Many parts of the country are only accessible by boats, and the country has a poor road network and many parts are inaccessible by air. The disaster occurred despite recent pressure on ferry operators to improve safety. There is little oversight for the thousands of ferries operating in Mozambique and less deadly incidents are not uncommon.

== Incident ==
The Mozambican vessel Zico, a fishing boat converted for use as a ferry, was traveling from Lunga in Mossuril District, Nampula Province to the Island of Mozambique on 7 April 2024. Most of the 130–150 passengers were trying to escape the mainland because of a cholera outbreak, with Nampula being one of the worst-affected provinces. Others were travelling to attend a fair on the island. Surviving crewmember Menque Amade said that he requested that the crew chief increase the boat's speed once he saw that the boat was adrift.

A survivor claimed that the vessel was overcrowded and began to take on water because of the number of people leading to passengers panicking and jumping off the vessel into the sea. The vessel sank off the coast of northern Mozambique between the Mozambique Channel and Mossuril Bay and was later dragged to shore.

Over 100 people were killed, including many children. There were 12 survivors, according to provincial officials and as of 9 April 2024, around 20 people were still missing.

==Aftermath==
Bodies washed up on the beach, and some were quickly buried in line with Islamic rites.

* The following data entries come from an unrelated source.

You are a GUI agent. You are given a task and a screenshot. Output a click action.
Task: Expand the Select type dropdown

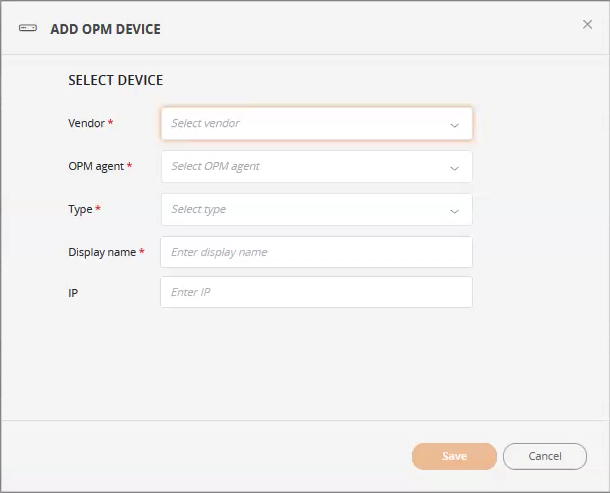(x=317, y=209)

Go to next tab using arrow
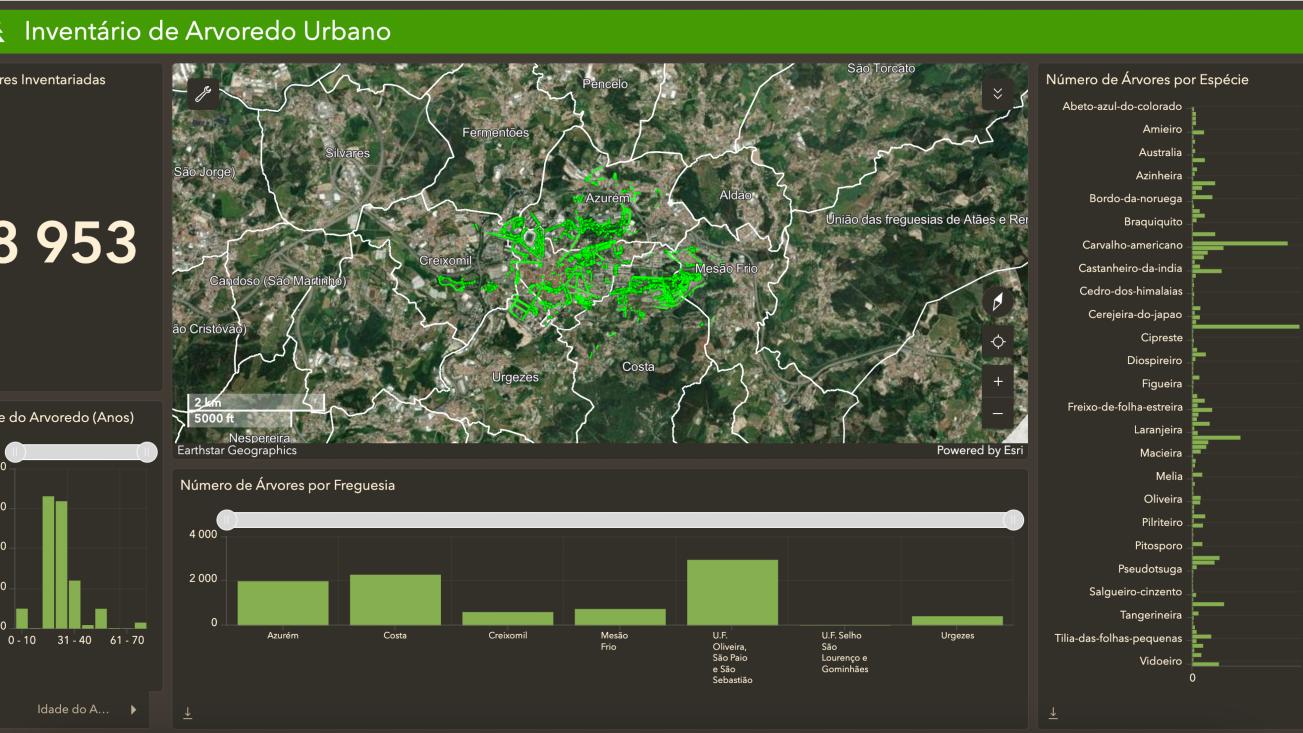pyautogui.click(x=134, y=710)
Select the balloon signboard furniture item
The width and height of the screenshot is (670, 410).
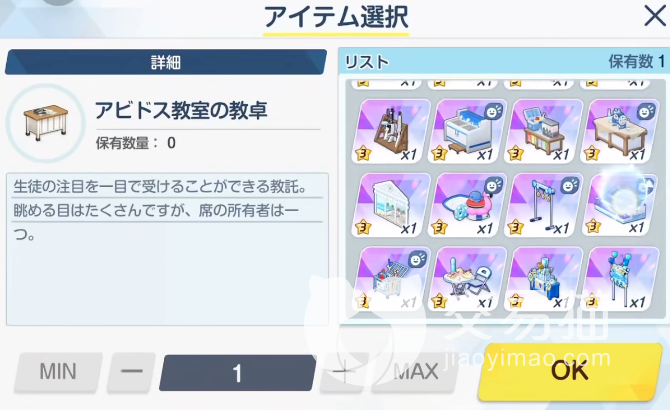620,278
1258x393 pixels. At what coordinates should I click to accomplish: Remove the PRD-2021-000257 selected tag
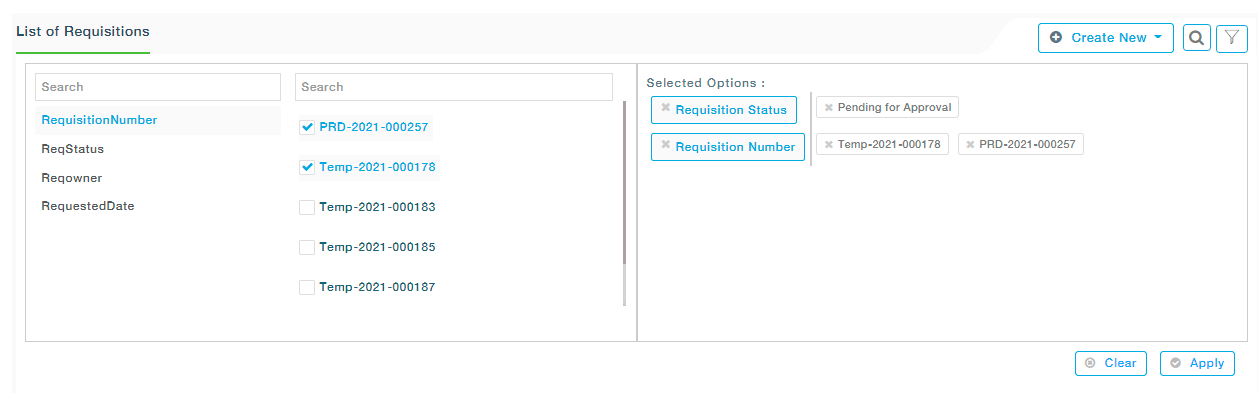[x=970, y=145]
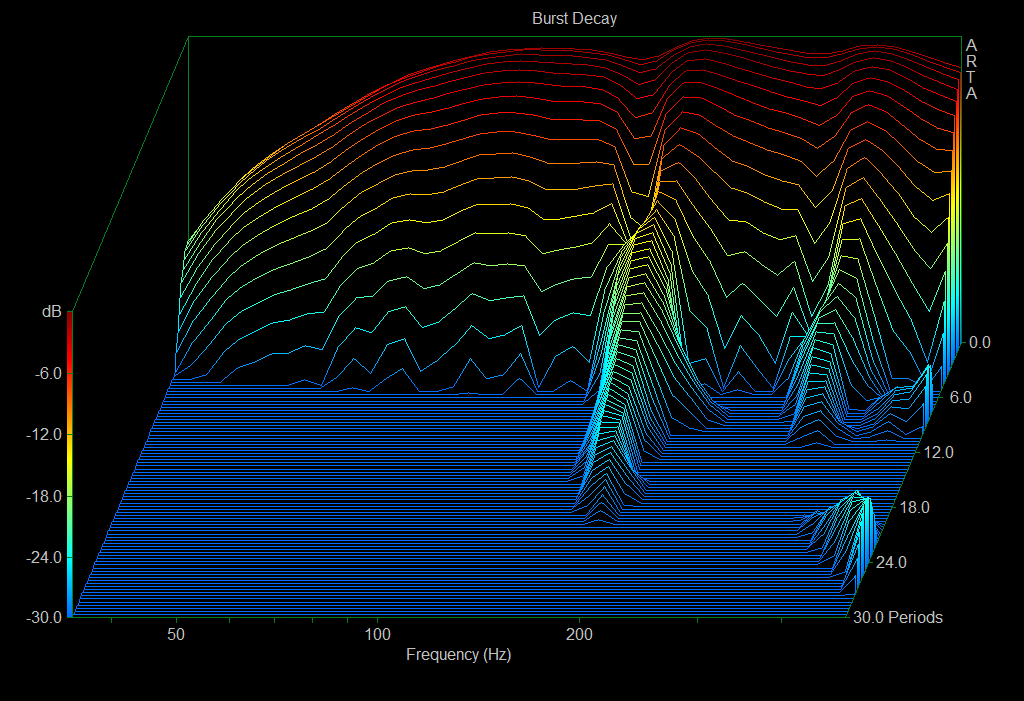
Task: Click the dB axis unit label
Action: (x=51, y=312)
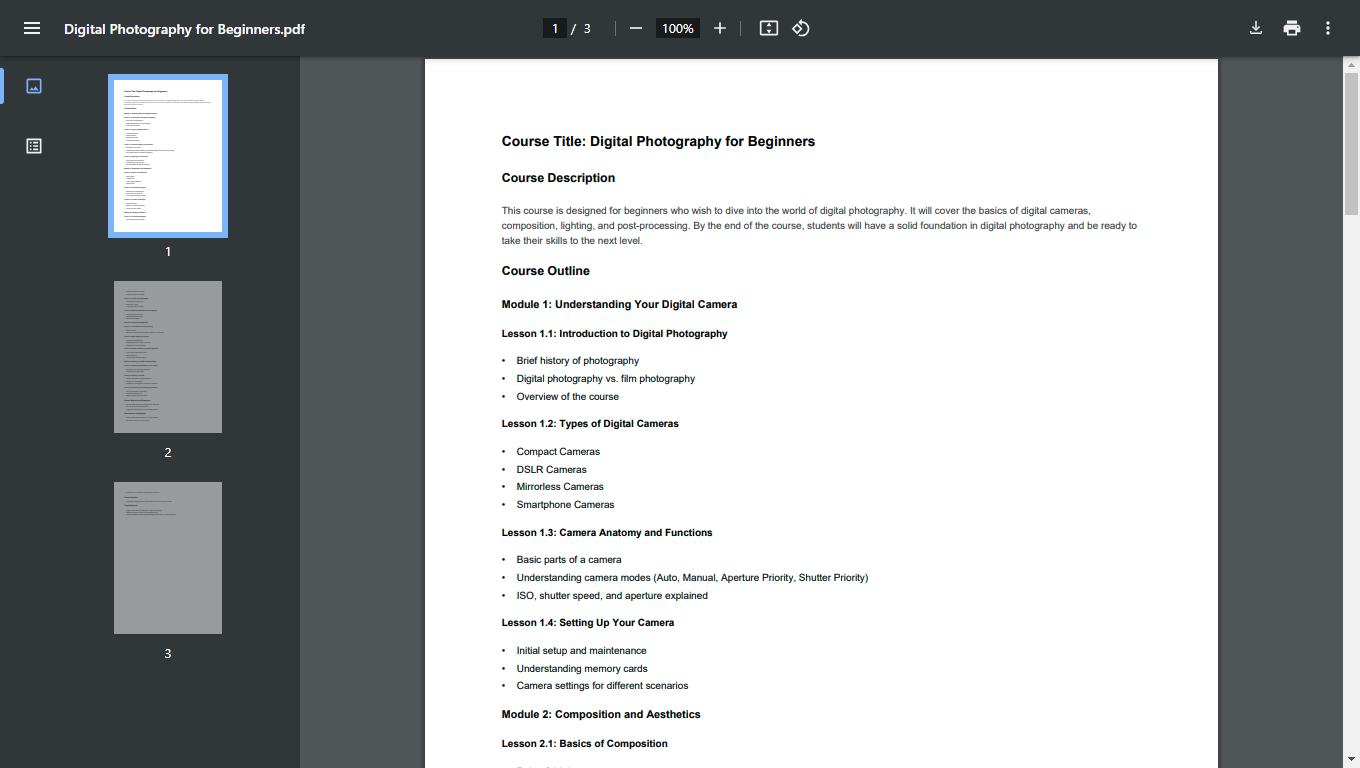Click the Course Outline heading text
The width and height of the screenshot is (1360, 768).
tap(546, 271)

Authorities initially blamed the sinking on overcrowding but later said the boat sank after taking on water. Early reports also suggested that the boat had been struck by a tidal wave. Nampula province's Secretary of State Jaime Neto said that misinformation about cholera caused people to panic and board the boat. A Maritime Transport Institute official indicated that the boat was not licensed to transport passengers. President Filipe Nyusi ordered an investigation headed by the transport minister, Mateus Magala. A period of national mourning was observed from 10 to 12 April.